Permintaan mediasi disampaikan oleh Nurhayati, yang mengklaim sebagai ahli waris sah dari almarhum Beddu Salang, melalui pendamping dari LSM Barisan Patriot Peduli Indonesia (LSM-DPD-BPPI) Kabupaten Soppeng. Sengketa yang dimaksud menyangkut sebidang tanah yang kini juga diklaim oleh pihak lain, dengan sertifikat terbit atas nama almarhumah Ikaya.
Dalam mediasi tersebut, pihak pelapor (Nurhayati) hadir bersama dua orang saksi yang dianggap mengetahui riwayat tanah tersebut, yaitu Kartini (anak dari almarhum Ikalibu) dan tokoh masyarakat Petta Lehe. Keterangan para saksi disampaikan secara terbuka di hadapan Kepala Desa dan perangkat desa.

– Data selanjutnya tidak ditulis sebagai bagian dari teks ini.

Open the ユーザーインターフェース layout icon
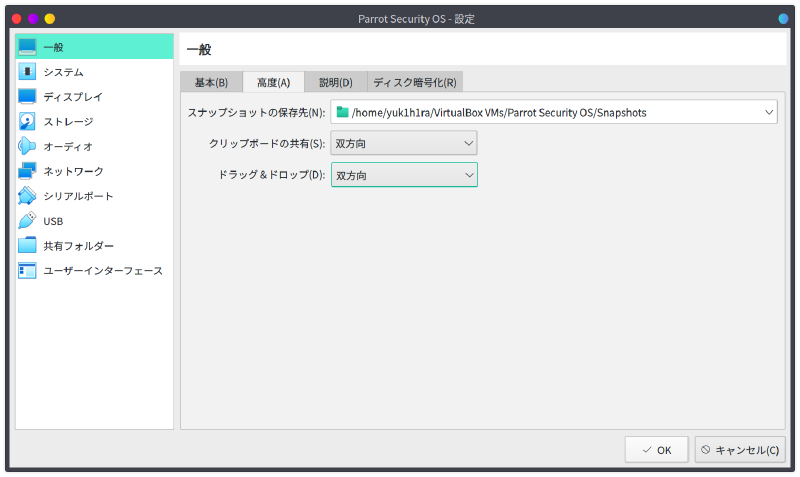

Namun, pihak terlapor, Sulfiani, yang merupakan anak dari almarhumah Ikaya, kembali tidak menghadiri mediasi meskipun telah menerima surat panggilan resmi dari Pemerintah Desa Tellulimpoe.
Kepala Desa Tellulimpoe, Darwis, S.IP, menjelaskan bahwa pihaknya telah menyampaikan langsung undangan kepada yang bersangkutan.
> “Kami sudah sampaikan dengan baik ke yang bersangkutan, tapi Sulfiani menyampaikan bahwa ia tidak akan hadir di mediasi desa. Katanya, nanti saja di pengadilan baru dia akan hadir,” jelas Darwis.
Menurut keterangan dari salah satu narasumber yang tidak ingin disebutkan namanya, Sulfiani merasa tidak bersalah karena tanah tersebut telah bersertifikat atas nama almarhumah ibunya, Ikaya.
> “Sulfiani menganggap dirinya benar karena menjual tanah yang bersertifikat atas nama mamanya, Ikaya,” ujar sumber tersebut.
Sementara itu, pihak pelapor mempertanyakan asal-usul penerbitan sertifikat tersebut dan menyatakan bahwa transaksi awal tanah tersebut dilakukan secara lisan pada tahun 1970-an antara Kalibu dan almarhum Beddu Salang, bukan kepada Ikaya.
Pemerintah desa menyatakan masih membuka ruang mediasi lanjutan apabila seluruh pihak bersedia hadir dan menyampaikan keterangan secara terbuka. Jika tidak, penyelesaian sengketa kemungkinan besar akan dilanjutkan ke jalur hukum.